--- Source document Enclosed Below ---

Goldsmiths students have created a ‘Balkans Relief’ emergency aid group to assist refugees in crisis across Europe.
Along with other students from the UK they are joining with German, Scandinavian and US students to coordinate fundraising and relief efforts to refugees travelling through the Balkans.
The group purchases essential items such as food, winter clothing and hygiene products directly in the countries of distribution and transports them to areas otherwise missed by current humanitarian groups.
Student James Bonham recently visited the Croatian-Slovenian border with Balkans Relief where he worked with other groups to acquire and distribute aid to those in need. He said: “Unlike larger organisations we can be very flexible and reach rapidly those areas where the need is greatest.”
Serbians, Kosovans and Albanians are the second largest group of asylum seekers after Syrians and there is growing concern over how people travelling through these countries will cope in the coming winter months.
These migrants do not often receive international media attention and are not likely to last long in the EU, according to VICE News. Many of the Balkan countries are deemed “safe” by Berlin.
Former editor Oscar Webb was recently in the Balkans. During his visit he explained how many of the borders between Serbia, Croatia, Slovenia and Austria were being intermittently closed, leaving refugees stranded in poor conditions. He said: “I experienced Slovenia closing one of its border crossings for 24 hours, where refugees were left trapped outside without any shelter for almost the whole 24 hours. At least three people were admitted to hospital for hypothermia.”

--- End of Enclosed Source document ---

§ **Task requirements**
[A] Reproduce a passage of the Balkans Relief article word for word, starting at "Along with other" and ending at "through the Balkans.".
[B] Carry the Balkans Relief article forward from its final sentence.
The items after this come from a different source than the Balkans Relief article.

--- Source information Enclosed Below ---

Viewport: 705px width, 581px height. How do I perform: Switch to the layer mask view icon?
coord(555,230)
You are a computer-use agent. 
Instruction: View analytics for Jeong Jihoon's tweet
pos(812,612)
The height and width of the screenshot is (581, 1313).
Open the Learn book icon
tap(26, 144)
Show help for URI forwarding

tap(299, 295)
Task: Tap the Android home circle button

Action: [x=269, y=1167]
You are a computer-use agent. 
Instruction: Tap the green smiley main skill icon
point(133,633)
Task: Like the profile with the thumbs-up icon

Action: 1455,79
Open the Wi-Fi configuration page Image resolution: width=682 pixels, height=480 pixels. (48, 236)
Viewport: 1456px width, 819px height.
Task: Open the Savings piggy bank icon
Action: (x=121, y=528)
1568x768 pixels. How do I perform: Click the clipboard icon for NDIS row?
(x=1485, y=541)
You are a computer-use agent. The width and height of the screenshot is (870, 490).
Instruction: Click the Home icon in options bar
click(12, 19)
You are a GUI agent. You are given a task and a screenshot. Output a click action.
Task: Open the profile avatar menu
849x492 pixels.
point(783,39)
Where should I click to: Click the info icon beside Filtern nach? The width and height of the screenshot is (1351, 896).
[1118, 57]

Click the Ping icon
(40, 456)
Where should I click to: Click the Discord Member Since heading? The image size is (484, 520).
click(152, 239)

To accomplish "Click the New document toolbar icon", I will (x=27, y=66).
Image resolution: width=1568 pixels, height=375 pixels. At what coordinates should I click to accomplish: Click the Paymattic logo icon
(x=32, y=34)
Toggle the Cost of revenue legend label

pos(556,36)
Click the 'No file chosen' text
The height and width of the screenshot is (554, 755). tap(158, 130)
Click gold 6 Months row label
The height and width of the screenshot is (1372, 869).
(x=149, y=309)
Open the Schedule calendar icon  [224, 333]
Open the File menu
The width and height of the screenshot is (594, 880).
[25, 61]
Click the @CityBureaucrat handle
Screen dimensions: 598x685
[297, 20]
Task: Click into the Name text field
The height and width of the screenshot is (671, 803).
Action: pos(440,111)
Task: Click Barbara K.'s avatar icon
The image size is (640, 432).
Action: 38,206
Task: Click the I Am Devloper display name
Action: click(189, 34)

--- End of Enclosed Source information ---

§ **Per-task answers**
[A]
Along with other students from the UK they are joining with German, Scandinavian and US students to coordinate fundraising and relief efforts to refugees travelling through the Balkans.

[B]
“I hear the situation has improved somewhat recently but Austria is now talking of shutting its borders so it looks like similar situations will continue into the winter and the weather will obviously get a lot worse.”
He said that many of these individuals felt “completely let down” by larger NGOs and were struggling with the scale of the humanitarian challenge facing them. “They were doing the best job they could but were completely worn out.”
Humanitarian relief had no presence on many of the Balkans border crossings and relief work is not evenly distributed. The UNHCR is coordinating much of the relief but the work of smaller organisations and groups like Balkans Relief are for the moment vital in the region.